Iran released Belgian aid worker Olivier Vandecasteele on Friday after nearly 15 months in custody, in a prisoner exchange for an Iranian diplomat convicted of terrorism.
Belgian Prime Minister Alexander de Croo said the 42-year-old had arrived in Oman, adding: “If everything goes according to plan, he will be with us tonight. Free at last!”
Separately, Oman’s foreign ministry announced it had helped broker an “exchange agreement” and that an Iranian previously detained in Belgium was on its way to Tehran.
Iran announced that the released Iranian is diplomat Assadollah Assadi, who was imprisoned in Belgium over a 2018 plot to bomb an Iranian opposition rally outside Paris.
Iran’s Foreign Minister Hossein Amir-Abdollahian tweeted that Assadi, “our country’s innocent diplomat… is now on his way back to his homeland and will soon enter our beloved Iran.”
He thanked Oman for its role in securing the release.
Belgium has always maintained that Vandecasteele was innocent and that his trial had been manipulated. He was sentenced in January to 40 years in prison and 74 lashes for “espionage,” Tehran’s judiciary said at the time.
“Olivier spent 455 days in Tehran in unbearable conditions.

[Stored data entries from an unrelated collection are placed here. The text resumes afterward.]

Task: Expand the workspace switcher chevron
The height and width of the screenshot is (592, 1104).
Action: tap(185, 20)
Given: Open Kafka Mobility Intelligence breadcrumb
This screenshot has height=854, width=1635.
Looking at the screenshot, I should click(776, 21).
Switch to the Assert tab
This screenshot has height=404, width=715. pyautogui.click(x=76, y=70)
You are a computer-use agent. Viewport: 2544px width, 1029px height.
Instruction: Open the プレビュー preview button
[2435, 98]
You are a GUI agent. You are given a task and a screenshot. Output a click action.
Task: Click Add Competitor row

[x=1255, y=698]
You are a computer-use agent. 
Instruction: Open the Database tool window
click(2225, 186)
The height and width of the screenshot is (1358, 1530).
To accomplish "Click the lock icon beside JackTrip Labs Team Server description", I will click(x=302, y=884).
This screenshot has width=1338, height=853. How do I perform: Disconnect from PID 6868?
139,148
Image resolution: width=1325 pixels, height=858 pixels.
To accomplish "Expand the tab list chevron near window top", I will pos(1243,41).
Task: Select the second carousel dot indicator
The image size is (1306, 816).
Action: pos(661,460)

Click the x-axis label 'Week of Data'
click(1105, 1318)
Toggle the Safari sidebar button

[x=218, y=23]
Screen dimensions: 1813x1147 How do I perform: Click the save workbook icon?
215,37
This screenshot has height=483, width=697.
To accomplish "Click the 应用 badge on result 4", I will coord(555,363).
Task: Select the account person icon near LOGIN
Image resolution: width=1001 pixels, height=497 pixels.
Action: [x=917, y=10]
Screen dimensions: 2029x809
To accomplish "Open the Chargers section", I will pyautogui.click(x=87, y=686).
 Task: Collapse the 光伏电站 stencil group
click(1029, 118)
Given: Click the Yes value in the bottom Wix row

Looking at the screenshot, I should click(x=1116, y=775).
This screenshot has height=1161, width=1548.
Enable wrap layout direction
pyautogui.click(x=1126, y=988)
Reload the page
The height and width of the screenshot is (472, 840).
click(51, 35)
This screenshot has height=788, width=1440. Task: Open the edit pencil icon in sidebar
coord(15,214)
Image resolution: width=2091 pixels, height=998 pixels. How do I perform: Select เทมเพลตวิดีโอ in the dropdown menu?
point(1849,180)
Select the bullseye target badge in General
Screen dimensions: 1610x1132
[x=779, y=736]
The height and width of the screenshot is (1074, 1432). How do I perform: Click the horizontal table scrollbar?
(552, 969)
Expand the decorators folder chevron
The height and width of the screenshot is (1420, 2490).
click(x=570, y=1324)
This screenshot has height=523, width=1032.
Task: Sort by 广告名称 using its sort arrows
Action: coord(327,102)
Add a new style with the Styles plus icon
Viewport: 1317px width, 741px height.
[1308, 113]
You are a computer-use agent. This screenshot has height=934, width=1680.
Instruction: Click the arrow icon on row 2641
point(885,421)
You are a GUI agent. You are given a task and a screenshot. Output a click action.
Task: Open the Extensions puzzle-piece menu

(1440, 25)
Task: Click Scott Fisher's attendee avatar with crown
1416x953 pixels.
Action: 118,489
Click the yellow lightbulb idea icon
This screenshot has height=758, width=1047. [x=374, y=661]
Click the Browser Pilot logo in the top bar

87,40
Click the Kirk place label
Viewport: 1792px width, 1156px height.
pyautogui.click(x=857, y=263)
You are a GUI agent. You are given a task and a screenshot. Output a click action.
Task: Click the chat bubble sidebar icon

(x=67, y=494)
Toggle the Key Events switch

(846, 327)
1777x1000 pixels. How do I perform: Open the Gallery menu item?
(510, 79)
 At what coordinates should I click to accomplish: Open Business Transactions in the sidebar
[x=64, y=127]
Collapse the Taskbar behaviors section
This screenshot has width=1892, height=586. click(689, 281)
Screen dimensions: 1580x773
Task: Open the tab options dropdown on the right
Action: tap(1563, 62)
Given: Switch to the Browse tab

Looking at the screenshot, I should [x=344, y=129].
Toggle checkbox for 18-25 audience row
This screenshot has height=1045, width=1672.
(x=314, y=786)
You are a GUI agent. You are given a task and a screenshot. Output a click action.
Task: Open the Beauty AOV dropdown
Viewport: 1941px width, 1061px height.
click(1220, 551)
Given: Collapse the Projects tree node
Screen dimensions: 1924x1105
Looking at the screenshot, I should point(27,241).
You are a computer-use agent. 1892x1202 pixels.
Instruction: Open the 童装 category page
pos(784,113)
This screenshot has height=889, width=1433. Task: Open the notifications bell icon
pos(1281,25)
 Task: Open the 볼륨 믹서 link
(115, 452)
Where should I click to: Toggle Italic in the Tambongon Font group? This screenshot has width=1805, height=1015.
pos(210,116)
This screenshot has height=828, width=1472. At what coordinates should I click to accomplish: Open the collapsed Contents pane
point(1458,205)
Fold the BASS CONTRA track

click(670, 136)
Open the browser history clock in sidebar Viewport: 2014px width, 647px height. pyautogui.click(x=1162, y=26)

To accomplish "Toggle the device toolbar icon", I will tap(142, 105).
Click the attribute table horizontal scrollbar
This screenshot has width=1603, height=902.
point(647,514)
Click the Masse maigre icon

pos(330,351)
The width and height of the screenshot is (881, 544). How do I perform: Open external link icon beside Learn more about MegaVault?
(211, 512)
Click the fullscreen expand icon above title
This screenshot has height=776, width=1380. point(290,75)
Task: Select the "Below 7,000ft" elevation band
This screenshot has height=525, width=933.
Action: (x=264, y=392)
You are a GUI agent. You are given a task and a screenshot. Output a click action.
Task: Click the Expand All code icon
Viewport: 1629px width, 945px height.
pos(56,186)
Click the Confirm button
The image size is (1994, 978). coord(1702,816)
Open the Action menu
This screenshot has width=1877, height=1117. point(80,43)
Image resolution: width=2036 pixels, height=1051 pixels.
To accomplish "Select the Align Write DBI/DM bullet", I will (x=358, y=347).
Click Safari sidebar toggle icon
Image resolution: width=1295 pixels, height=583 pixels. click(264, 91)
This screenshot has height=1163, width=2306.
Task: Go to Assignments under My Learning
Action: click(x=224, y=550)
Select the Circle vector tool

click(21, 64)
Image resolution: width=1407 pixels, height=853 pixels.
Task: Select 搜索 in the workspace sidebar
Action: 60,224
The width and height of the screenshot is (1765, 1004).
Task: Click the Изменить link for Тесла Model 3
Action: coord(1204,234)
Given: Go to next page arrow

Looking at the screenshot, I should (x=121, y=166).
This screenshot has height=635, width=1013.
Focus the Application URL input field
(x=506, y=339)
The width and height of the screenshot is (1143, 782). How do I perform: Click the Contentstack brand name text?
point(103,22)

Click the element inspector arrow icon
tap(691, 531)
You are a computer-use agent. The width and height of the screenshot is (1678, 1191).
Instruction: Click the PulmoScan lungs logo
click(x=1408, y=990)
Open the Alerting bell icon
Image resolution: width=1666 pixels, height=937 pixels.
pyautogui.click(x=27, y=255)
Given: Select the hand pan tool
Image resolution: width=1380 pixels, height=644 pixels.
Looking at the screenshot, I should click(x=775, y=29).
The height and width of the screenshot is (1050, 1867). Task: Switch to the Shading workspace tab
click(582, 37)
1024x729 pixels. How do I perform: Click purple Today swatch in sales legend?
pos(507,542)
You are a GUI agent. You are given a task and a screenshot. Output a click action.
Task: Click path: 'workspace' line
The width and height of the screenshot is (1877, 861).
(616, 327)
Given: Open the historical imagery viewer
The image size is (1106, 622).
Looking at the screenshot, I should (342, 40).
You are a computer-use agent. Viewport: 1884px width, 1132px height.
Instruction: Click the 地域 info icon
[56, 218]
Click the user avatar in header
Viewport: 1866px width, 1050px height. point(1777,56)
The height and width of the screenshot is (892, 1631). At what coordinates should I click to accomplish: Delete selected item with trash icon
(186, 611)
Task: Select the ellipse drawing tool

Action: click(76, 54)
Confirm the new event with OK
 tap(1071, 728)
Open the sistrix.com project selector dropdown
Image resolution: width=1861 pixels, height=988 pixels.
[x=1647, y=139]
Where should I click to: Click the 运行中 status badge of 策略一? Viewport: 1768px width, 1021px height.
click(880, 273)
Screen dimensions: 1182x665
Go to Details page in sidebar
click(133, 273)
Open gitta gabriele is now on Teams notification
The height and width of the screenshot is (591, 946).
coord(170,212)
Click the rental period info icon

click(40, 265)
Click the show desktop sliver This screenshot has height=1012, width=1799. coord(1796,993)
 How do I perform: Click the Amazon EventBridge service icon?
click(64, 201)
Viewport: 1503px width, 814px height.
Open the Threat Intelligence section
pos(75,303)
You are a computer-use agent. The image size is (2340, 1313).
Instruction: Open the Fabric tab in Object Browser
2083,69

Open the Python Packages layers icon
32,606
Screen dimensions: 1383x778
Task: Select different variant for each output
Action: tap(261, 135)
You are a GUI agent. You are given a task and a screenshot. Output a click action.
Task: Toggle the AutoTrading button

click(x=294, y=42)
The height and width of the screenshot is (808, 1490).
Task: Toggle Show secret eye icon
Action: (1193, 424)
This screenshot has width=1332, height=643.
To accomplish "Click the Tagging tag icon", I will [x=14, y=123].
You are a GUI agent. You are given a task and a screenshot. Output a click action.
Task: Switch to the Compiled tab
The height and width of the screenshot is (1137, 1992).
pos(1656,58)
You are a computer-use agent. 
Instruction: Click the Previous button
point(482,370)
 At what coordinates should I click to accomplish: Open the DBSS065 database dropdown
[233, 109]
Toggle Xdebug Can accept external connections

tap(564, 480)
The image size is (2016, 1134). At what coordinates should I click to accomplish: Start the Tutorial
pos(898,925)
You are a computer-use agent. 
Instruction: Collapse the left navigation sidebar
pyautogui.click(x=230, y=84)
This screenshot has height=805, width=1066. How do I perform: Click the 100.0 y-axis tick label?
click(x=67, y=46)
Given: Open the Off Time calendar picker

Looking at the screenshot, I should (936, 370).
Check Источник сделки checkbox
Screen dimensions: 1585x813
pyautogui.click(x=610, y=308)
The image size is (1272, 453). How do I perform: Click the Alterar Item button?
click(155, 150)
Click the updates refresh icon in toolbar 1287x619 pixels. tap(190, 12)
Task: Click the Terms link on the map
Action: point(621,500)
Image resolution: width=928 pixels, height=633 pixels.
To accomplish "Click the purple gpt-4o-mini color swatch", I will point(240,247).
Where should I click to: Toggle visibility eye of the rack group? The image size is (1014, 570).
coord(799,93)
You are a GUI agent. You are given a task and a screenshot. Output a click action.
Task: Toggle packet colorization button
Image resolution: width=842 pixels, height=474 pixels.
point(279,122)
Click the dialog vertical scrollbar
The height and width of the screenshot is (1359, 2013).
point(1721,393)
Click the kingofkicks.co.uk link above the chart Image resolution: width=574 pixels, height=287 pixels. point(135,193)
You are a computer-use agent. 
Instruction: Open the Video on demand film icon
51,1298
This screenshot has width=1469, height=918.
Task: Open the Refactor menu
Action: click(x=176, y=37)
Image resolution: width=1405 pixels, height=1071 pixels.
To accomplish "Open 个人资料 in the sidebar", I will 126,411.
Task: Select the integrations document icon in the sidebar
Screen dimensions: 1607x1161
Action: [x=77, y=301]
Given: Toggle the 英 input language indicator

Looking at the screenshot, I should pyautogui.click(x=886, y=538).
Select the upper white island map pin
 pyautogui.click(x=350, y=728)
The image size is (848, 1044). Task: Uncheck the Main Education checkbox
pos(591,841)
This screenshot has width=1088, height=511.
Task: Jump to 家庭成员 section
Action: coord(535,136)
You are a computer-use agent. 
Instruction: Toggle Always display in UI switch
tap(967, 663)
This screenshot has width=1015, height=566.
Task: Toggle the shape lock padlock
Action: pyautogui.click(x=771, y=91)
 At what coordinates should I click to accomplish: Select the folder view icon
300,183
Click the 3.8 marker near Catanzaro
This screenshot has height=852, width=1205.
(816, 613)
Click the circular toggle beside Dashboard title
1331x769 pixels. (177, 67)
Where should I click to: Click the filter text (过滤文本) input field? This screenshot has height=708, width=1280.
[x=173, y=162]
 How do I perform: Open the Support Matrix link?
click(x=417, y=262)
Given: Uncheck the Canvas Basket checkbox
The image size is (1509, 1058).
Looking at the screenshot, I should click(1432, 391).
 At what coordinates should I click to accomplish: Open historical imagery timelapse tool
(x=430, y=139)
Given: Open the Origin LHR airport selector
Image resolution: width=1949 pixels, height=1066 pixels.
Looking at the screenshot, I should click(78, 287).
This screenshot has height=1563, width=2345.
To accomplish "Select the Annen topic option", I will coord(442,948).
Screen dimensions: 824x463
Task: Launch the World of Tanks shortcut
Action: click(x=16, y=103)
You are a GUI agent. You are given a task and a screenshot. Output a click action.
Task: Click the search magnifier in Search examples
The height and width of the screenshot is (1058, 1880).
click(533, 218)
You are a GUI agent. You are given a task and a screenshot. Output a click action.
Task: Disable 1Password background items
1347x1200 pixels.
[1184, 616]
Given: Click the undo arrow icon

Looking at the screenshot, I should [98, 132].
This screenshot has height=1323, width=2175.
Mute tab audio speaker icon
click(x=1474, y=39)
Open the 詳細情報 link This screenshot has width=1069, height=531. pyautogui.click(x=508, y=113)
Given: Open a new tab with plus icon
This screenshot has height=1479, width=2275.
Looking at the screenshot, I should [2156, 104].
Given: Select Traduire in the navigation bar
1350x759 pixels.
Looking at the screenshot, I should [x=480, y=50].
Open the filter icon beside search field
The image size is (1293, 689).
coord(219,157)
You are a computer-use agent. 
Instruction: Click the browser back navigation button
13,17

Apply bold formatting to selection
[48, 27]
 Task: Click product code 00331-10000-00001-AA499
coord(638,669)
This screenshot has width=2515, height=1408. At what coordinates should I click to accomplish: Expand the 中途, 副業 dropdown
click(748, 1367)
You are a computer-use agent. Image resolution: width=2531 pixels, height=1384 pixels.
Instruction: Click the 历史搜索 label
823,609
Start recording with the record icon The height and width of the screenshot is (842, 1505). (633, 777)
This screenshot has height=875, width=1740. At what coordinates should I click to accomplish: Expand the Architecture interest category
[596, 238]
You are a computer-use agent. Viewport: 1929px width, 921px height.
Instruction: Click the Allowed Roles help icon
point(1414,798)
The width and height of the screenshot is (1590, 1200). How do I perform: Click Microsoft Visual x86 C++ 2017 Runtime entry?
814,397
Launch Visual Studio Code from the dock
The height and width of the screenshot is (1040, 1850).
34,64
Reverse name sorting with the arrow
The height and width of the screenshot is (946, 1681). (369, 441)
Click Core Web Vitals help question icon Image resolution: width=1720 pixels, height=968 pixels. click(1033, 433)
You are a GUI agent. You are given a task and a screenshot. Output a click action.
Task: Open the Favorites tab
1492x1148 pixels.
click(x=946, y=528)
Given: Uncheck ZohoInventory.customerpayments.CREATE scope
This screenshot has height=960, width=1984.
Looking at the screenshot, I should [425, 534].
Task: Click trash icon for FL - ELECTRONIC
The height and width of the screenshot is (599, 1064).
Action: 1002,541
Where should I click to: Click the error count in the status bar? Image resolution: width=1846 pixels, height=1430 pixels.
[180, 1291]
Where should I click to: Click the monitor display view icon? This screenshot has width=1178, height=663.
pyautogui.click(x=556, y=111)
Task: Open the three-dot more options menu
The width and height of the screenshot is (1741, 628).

Innocent,” De Croo said.
“For me, the choice has always been clear. Olivier’s life has always come first. It is a responsibility that I take on, that I accept. In Belgium, we don’t let anyone down.”
Last year, Belgium and Iran signed a treaty to allow prisoner exchange.
– ‘Unbearable Conditions’ –
Critics of the pact claimed it would merely encourage Tehran to hold Belgians hostage for use as bargaining chips to secure the return of operatives like Assadi who had been arrested for terror crimes in the West.
An exiled Iranian opposition group, the National Council of Resistance in Iran (NCRI), which was the target of the 2018 bomb plot, has challenged the treaty in Belgium’s constitutional court.
But De Croo’s government insisted the deal was the only way to win Vandecasteele’s freedom, and in March the court upheld the treaty, paving the way for Friday’s deal.
The NCRI reacted angrily to Belgium’s decision, claiming that it violated the court’s order that the intended victims of the bomb plot should be consulted before any prisoner exchange took place under the treaty.
“The release of the terrorist … is an embarrassing ransom for terrorism and hostage-taking,” the group said.
Earlier this month, Iran released a Frenchman, Benjamin Briere, and French-Irish citizen Bernard Phelan, but is still holding two dozen foreigners who are considered hostages by Western capitals and families.
Assadi was a Vienna-based Iranian diplomat who was arrested after passing explosives to a Belgium-based Iranian couple who were to travel to France to bomb an NCRI meeting.
He was arrested in Germany when he tried to return to Austria and extradited to Belgium, where he did not enjoy diplomatic immunity. He was convicted of attempted “terrorist” murder and membership of a “terrorist group”.
Tehran protested angrily, but his sentence was upheld in May 2021 when Assadi chose not to appeal.